Calculated quantitative parameters

• Aquatic toxicity: standard measure of aquatic toxicity is the concentration of the compound in water that is lethal to 50% of exposed organisms (LC50). To obtain a linear relationship with structural properties these data were converted to logarithmic form (pLC50) for modeling, but the final prediction result is returned as an original LC50 value in mg/L.
• Endocrine disruption: In vitro measurement of estrogen receptor binding affinity (Log RBA) estimates the relative affinity of compound to receptor compared to reference ligand estradiol: %RBA = IC50(reference)/IC50(test compound) * 100%. Here IC50 is the concentration at which the unlabeled ligand displaces half of specifically bound radiolabeled 17β-estradiol to the ER, (reference estrogen in a typical experiment is the same 17β-estradiol). Experimental data were converted to binary representation with two cut-offs at Log RBA = -3, and Log RBA = 0. Predicted values are probabilities that tested compound will have Log RBA higher than the defined cut-offs. Based on the predictions compounds are classified as strong binders (Log RBA > 0), weak binders (Log RBA most probably falling in the range from -3 to 0), and non-binders (Log RBA < -3).
• Irritation: For modeling purposes experimental classification results of standard Draize test (not irritating, slightly irritating, irritating, etc.) have been transformed into a binary variable according to the following scheme: compounds producing at least moderate eye or skin irritation were considered positive and all the others - negative. The resulting probabilistic predictor estimates whether the analyzed compound is likely to act as as moderate or severe eye or skin irritant.

Experimental data

Experimental data that was used for the development of predictive models was collected from various reference databases (Aquatic toxicity - EPA, Endocrine disruption - FDA Endocrine Disruptors DB, Risk Assessment of Endocrine Disruptors (METI), Irritation - ECB-ESIS and RTECS), as well as original publications. After thorough verification of the obtained values the final data sets contained:

• About 900 compounds with quantitative LC50 values characterizing acute toxicity to fishes (Pimephales promelas), and about 600 compounds - to water fleas (Daphnia magna).
• Nearly 1500 compounds with experimentally measured ER alpha binding affinities.
• More than 2100 molecules in both eye and skin irritation data sets that include qualitative irritation categories determined after application of test compounds to adult albino rabbits.

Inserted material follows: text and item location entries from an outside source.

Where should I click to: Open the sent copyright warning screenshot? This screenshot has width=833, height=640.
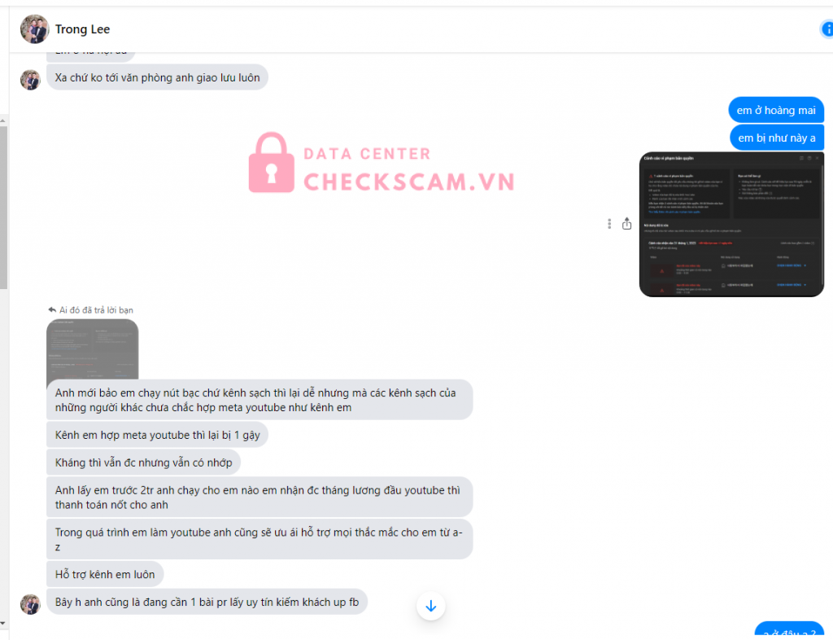pyautogui.click(x=731, y=224)
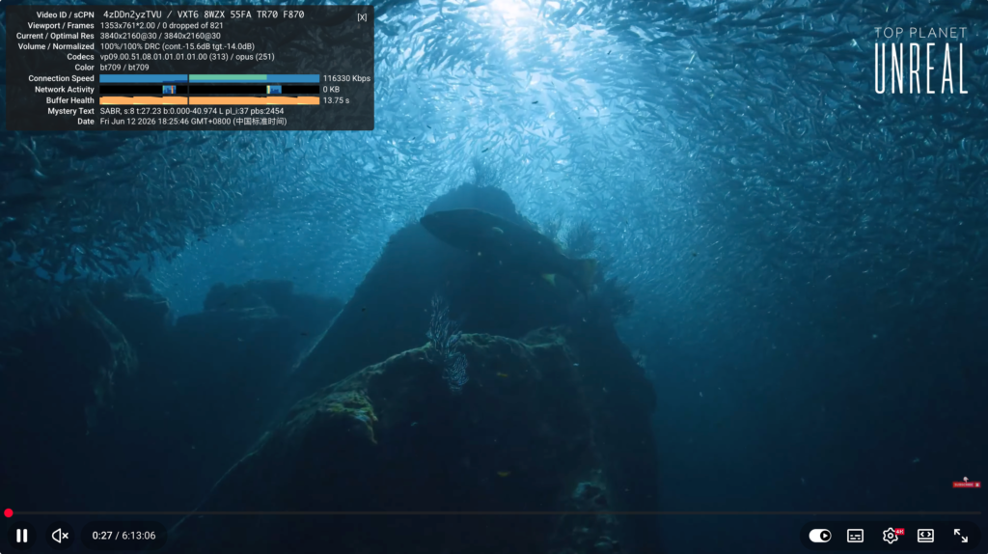Screen dimensions: 988x554
Task: Click the orange Buffer Health graph
Action: pos(209,100)
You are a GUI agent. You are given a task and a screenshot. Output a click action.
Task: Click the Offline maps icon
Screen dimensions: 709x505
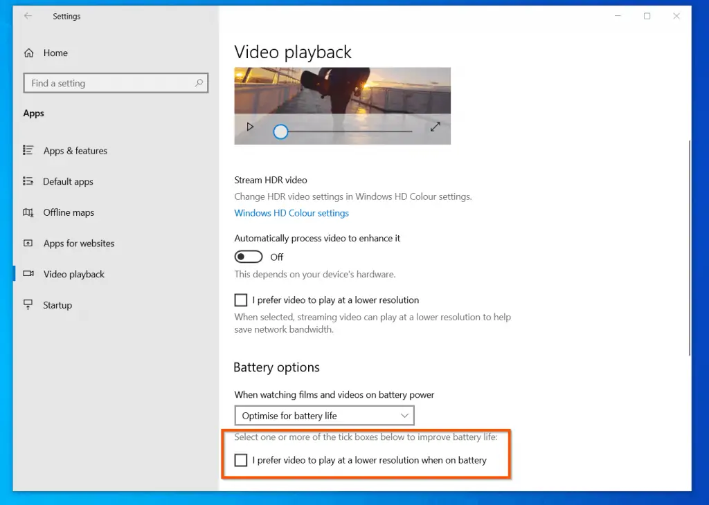[x=28, y=212]
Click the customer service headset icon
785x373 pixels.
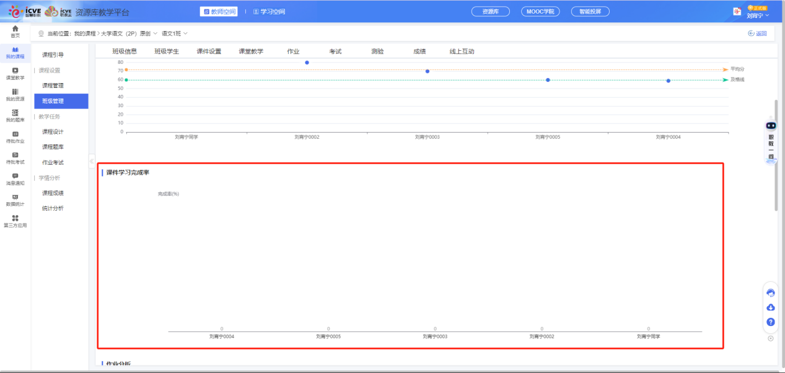tap(771, 293)
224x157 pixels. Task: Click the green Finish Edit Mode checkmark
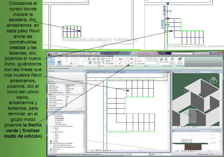point(131,63)
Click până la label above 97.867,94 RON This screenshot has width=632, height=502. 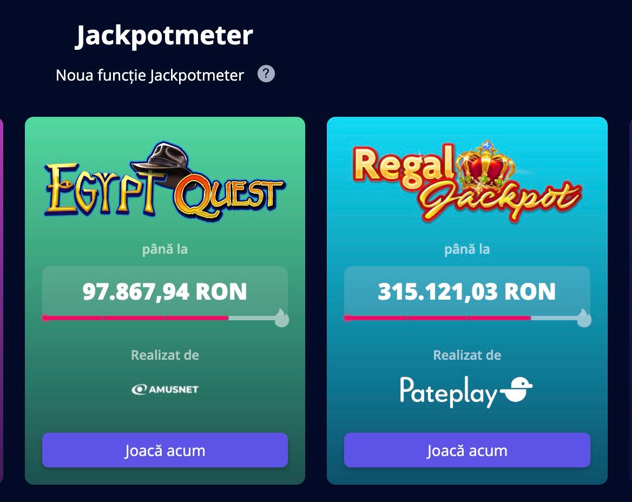pyautogui.click(x=164, y=249)
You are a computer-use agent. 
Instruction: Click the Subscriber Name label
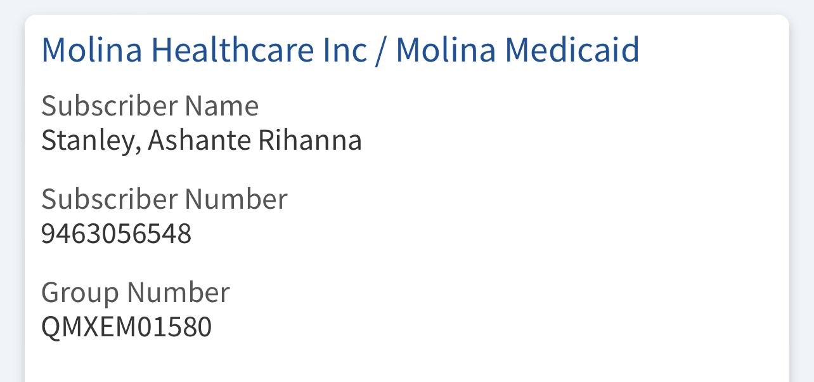coord(150,106)
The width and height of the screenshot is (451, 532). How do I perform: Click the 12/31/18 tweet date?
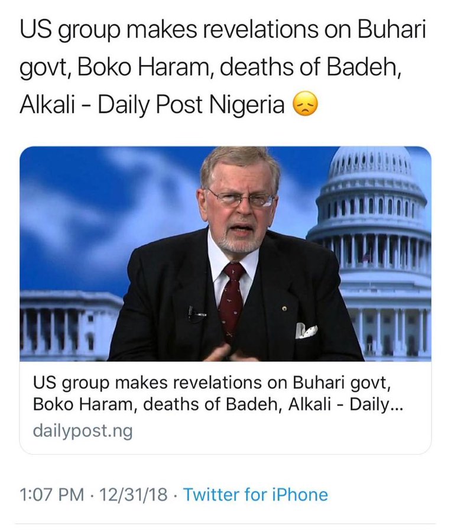point(134,494)
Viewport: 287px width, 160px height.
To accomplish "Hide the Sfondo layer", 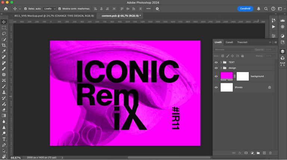I will 216,87.
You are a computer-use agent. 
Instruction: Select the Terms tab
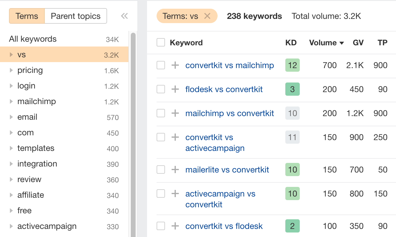[x=27, y=16]
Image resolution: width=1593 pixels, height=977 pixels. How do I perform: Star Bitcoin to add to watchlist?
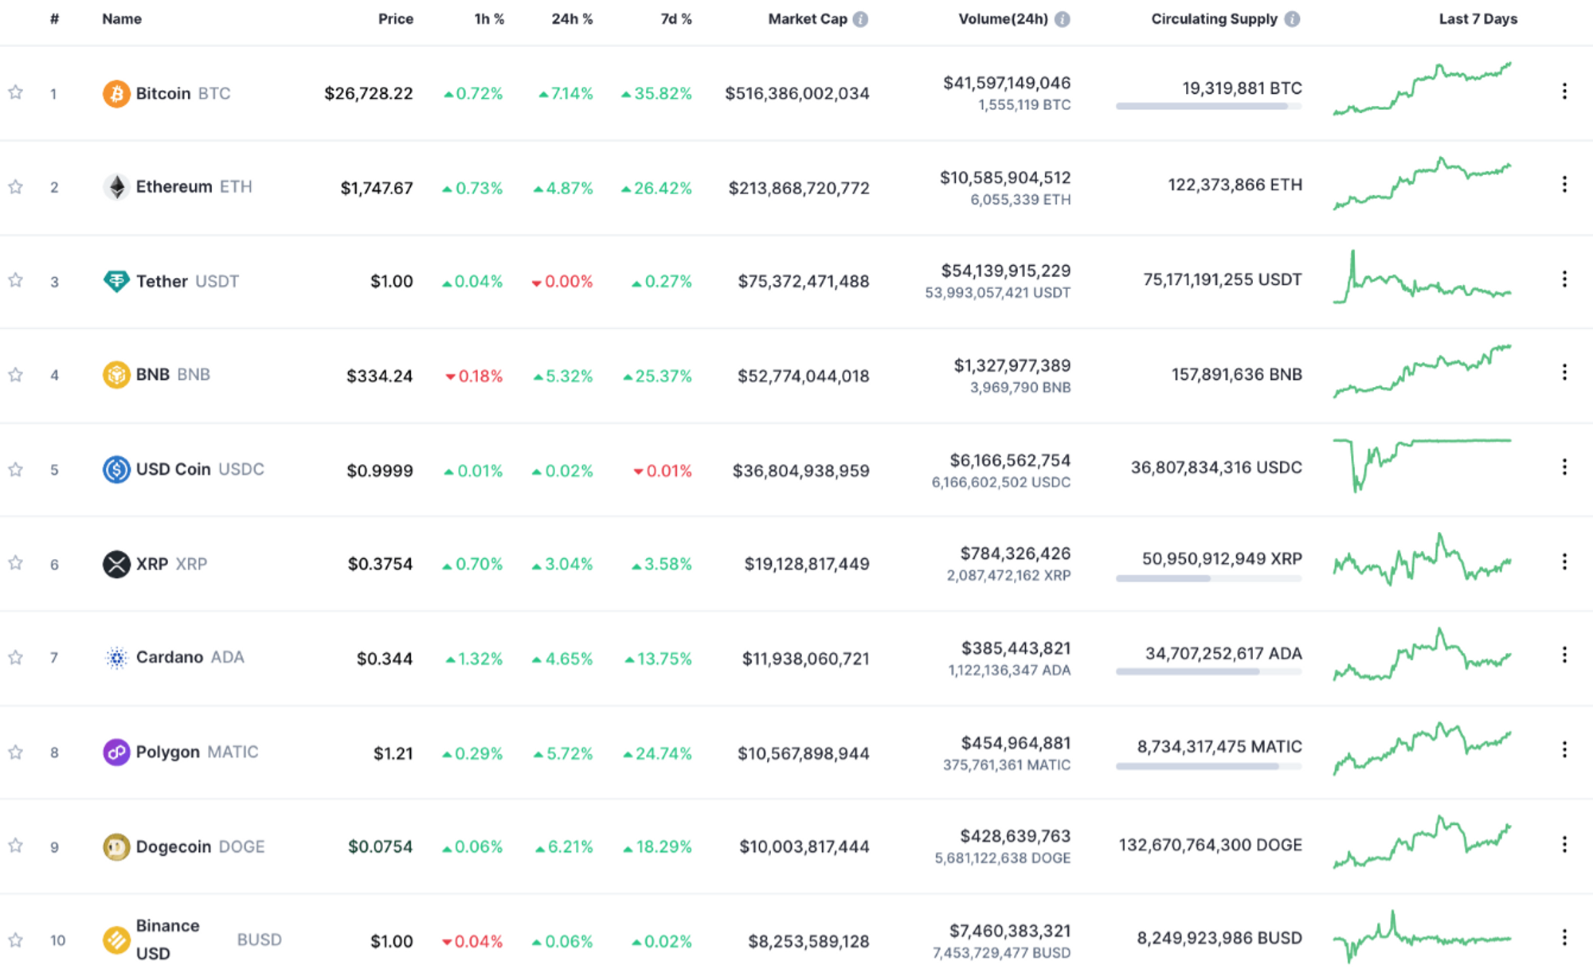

Model features & prediction accuracy

The models for calculating LC50 of chemicals for aquatic organisms were developed according to the same methodology as Trainable Tox Boxes models (e.g. hERG Inhibition, Ames Genotoxicity, etc.) As a result, these models share the same advantage - possibility to obtain an intrinsic evaluation of prediction confidence by the means of Reliability Index (RI) values supporting each prediction. RI ranges from 0 to 1 and serves as an indication whether a submitted compound falls within the Model Applicability Domain:

• RI < 0.3 – Not Reliable - compound lies outside of the Model Applicability Domain
• RI between 0.3 and 0.5 – Borderline Reliability
• RI between 0.5 and 0.75 – Moderate Reliability
• RI >= 0.75 – High Reliability

The predictive models of Endocrine System Disruption and Irritation potential were built using binomial PLS method in Algorithm Builder. The models incorporated essential physicochemical properties of chemicals such as ionization and molecular size as well as fragmental descriptors including predefined substructures representing structural features known to have a profound influence on the analyzed property.

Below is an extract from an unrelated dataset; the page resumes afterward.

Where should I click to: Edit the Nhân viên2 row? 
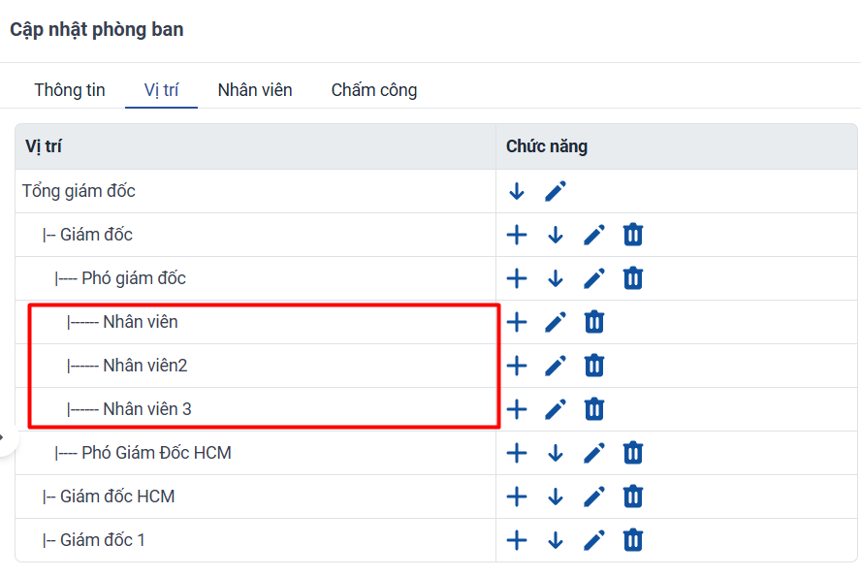click(x=556, y=366)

The resulting models are highly accurate:

• LC50 values for aquatic species are predicted with RMSE 0.5-0.6 log units when only predictions of moderate and high reliability (RI >= 0.5) are considered (RI values in the high and moderate ranges are provided for 30-60% of the validation sets).
• Overall accuracy of ER alpha affinity predictions exceeds 85% in both training and test sets in case of general binding model (Log RBA > -3), and exceeds 90% in case of strong binding (Log RBA > 0).
• Models for the prediction of rabbit eye and skin irritation produced overall accuracy of 78% and 73% respectively.